AVAILABLE RECORDS:
Start of Block
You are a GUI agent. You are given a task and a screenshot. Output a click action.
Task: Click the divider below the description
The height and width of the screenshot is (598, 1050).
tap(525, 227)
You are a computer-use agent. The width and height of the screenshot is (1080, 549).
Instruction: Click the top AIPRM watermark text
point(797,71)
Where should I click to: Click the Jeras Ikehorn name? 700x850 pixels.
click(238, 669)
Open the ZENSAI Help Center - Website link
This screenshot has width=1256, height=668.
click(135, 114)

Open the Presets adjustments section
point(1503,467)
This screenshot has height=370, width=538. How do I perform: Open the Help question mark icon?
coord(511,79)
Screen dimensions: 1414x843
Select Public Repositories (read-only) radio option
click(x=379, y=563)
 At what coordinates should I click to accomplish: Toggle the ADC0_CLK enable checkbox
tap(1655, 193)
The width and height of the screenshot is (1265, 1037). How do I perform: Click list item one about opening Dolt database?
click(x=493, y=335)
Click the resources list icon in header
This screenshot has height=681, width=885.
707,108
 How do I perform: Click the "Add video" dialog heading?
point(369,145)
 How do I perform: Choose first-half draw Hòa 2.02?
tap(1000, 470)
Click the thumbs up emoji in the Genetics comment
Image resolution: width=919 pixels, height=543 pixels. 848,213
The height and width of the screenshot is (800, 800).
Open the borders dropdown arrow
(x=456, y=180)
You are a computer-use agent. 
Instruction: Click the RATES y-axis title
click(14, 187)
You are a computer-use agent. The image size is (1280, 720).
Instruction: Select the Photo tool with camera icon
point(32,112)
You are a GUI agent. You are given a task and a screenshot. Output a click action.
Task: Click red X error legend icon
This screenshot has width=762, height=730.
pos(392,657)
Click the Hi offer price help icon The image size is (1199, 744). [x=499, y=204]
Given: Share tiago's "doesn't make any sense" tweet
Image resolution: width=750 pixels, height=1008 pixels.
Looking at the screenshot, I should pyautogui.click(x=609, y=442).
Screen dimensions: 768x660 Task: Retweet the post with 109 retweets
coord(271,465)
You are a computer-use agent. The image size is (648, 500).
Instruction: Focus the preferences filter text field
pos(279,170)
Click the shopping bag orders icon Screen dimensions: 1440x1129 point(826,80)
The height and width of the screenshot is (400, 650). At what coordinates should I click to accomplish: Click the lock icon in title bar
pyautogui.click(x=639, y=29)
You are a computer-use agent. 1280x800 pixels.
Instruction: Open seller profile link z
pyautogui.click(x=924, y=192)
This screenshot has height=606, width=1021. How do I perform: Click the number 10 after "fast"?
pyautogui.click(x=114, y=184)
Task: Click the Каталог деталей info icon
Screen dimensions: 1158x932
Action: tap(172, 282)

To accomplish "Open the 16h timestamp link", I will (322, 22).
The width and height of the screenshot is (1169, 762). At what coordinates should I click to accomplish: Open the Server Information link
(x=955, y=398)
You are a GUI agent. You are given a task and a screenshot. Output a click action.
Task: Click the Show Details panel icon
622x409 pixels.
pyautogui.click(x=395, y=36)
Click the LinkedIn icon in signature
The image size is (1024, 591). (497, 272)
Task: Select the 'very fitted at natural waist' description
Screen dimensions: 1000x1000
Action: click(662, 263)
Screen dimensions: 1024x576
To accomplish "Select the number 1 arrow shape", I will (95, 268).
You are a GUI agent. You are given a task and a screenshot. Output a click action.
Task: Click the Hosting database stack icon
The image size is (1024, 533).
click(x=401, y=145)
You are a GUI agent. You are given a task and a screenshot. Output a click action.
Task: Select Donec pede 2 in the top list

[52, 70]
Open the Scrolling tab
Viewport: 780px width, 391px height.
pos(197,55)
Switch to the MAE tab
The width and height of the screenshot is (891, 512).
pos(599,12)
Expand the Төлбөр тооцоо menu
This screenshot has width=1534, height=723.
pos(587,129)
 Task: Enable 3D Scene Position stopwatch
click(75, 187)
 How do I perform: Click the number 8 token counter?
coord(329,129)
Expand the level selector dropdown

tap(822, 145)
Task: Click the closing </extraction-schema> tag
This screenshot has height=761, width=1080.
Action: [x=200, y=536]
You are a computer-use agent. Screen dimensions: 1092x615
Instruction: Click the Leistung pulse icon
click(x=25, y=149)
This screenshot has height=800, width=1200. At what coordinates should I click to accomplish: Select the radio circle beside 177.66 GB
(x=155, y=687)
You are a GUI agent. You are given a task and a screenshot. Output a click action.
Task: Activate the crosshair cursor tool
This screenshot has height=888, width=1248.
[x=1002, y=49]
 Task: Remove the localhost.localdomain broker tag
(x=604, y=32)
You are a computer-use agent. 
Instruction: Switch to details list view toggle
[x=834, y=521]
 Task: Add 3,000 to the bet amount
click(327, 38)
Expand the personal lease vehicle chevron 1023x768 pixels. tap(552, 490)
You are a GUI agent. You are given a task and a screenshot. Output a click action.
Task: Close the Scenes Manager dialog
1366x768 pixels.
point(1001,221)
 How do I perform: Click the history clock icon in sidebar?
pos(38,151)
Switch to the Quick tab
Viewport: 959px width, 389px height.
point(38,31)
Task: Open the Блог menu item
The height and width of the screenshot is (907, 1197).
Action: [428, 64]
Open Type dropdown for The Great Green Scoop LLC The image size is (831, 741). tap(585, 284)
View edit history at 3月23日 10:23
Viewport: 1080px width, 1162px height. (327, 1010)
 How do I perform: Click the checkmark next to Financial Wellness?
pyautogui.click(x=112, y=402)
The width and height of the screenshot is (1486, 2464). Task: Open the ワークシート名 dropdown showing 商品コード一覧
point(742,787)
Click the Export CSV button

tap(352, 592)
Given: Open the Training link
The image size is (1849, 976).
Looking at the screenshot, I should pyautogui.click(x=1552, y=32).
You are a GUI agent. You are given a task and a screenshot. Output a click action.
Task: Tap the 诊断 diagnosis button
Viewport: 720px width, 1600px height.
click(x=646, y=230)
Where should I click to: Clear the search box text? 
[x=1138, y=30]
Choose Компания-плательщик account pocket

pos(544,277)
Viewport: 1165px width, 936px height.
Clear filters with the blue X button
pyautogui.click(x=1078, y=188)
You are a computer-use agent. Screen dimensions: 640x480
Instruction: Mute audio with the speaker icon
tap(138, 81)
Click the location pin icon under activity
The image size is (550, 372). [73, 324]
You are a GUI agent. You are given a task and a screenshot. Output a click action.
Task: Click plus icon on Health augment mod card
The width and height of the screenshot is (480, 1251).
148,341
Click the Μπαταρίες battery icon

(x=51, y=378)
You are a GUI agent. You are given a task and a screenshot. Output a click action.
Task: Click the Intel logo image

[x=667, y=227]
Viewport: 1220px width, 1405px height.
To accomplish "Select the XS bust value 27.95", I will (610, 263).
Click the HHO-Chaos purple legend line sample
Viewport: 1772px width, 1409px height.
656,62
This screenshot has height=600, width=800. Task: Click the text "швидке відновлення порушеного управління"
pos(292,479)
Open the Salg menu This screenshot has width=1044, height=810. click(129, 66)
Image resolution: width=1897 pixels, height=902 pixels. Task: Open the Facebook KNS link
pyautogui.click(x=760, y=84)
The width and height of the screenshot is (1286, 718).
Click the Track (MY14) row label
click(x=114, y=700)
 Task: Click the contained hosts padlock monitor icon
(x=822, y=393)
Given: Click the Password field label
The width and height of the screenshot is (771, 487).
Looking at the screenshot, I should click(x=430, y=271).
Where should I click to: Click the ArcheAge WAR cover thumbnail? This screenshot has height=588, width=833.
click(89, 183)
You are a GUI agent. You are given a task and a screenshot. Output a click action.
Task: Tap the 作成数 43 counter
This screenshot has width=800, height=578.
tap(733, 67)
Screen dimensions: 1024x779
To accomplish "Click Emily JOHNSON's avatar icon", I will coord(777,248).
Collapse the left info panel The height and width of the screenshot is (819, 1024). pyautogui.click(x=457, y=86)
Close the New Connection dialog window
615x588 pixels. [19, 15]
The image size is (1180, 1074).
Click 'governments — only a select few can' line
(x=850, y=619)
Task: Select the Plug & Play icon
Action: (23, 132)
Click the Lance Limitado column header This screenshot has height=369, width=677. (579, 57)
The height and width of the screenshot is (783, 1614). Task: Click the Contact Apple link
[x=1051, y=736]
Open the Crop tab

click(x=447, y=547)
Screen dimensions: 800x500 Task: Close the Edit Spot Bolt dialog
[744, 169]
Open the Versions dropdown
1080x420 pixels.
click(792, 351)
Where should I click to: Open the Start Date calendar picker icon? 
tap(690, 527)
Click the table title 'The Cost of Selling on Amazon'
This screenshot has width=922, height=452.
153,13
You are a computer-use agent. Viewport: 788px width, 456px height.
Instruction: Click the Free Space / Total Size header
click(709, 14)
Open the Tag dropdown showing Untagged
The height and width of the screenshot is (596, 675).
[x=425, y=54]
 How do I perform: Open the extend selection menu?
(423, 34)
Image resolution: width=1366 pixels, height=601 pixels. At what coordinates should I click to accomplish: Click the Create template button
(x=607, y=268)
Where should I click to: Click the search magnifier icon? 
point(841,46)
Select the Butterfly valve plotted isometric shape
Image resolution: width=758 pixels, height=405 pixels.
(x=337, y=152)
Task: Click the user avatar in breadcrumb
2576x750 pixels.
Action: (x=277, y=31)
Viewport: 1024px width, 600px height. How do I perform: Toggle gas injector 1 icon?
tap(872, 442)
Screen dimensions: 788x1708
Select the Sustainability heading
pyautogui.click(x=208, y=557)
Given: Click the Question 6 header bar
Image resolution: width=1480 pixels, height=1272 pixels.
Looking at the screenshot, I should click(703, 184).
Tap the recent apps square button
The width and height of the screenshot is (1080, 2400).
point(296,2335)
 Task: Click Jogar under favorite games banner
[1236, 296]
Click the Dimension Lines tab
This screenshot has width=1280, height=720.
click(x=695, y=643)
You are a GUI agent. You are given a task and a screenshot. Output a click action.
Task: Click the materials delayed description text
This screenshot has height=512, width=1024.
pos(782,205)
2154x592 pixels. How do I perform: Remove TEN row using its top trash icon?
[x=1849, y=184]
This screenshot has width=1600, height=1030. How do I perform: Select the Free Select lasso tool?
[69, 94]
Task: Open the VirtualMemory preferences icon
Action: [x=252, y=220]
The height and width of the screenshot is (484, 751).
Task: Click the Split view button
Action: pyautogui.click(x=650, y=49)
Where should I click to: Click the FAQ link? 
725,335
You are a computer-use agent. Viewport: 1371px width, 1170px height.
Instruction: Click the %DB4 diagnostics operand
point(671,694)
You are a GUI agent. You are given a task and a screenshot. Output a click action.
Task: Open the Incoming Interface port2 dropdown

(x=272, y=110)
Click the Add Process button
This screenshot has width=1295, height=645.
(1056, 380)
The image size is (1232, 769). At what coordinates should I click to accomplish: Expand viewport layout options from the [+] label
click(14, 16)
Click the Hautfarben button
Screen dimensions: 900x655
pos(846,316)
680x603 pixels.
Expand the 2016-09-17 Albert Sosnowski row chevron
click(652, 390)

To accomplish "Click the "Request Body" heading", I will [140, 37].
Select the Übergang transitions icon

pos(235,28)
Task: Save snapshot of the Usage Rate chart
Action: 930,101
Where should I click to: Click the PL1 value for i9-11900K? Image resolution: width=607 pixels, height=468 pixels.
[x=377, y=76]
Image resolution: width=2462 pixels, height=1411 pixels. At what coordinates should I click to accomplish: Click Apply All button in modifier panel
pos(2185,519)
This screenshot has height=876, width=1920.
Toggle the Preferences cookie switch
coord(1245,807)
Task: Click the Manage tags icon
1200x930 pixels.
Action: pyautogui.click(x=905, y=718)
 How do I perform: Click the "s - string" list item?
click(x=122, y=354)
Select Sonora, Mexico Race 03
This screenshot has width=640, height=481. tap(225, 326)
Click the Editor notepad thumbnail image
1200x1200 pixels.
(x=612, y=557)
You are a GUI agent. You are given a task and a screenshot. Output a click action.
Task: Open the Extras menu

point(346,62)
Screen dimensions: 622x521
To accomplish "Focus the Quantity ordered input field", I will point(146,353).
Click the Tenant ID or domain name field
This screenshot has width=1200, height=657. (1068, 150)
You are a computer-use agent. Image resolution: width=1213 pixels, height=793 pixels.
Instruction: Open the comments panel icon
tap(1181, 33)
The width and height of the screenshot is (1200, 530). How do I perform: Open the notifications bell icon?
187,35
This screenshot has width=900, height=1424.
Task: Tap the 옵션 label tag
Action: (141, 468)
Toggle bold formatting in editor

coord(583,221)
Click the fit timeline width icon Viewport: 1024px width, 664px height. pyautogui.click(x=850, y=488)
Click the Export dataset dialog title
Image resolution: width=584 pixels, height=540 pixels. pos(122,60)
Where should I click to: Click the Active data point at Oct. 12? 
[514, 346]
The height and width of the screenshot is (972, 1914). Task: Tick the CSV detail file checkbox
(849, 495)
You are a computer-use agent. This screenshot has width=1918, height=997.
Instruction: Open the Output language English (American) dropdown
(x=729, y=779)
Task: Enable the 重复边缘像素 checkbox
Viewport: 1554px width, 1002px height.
End of Block
TRY IT:
From the records above, return each line that includes "will".

RESPONSE AREA:
To accomplish "Open the 16h timestamp link", I will (322, 22).
To accomplish "Select the number 1 arrow shape", I will (95, 268).
To accomplish "Select the XS bust value 27.95", I will (610, 263).
To accomplish "Click Emily JOHNSON's avatar icon", I will coord(777,248).
To accomplish "Click the "Request Body" heading", I will [140, 37].
To accomplish "Focus the Quantity ordered input field", I will point(146,353).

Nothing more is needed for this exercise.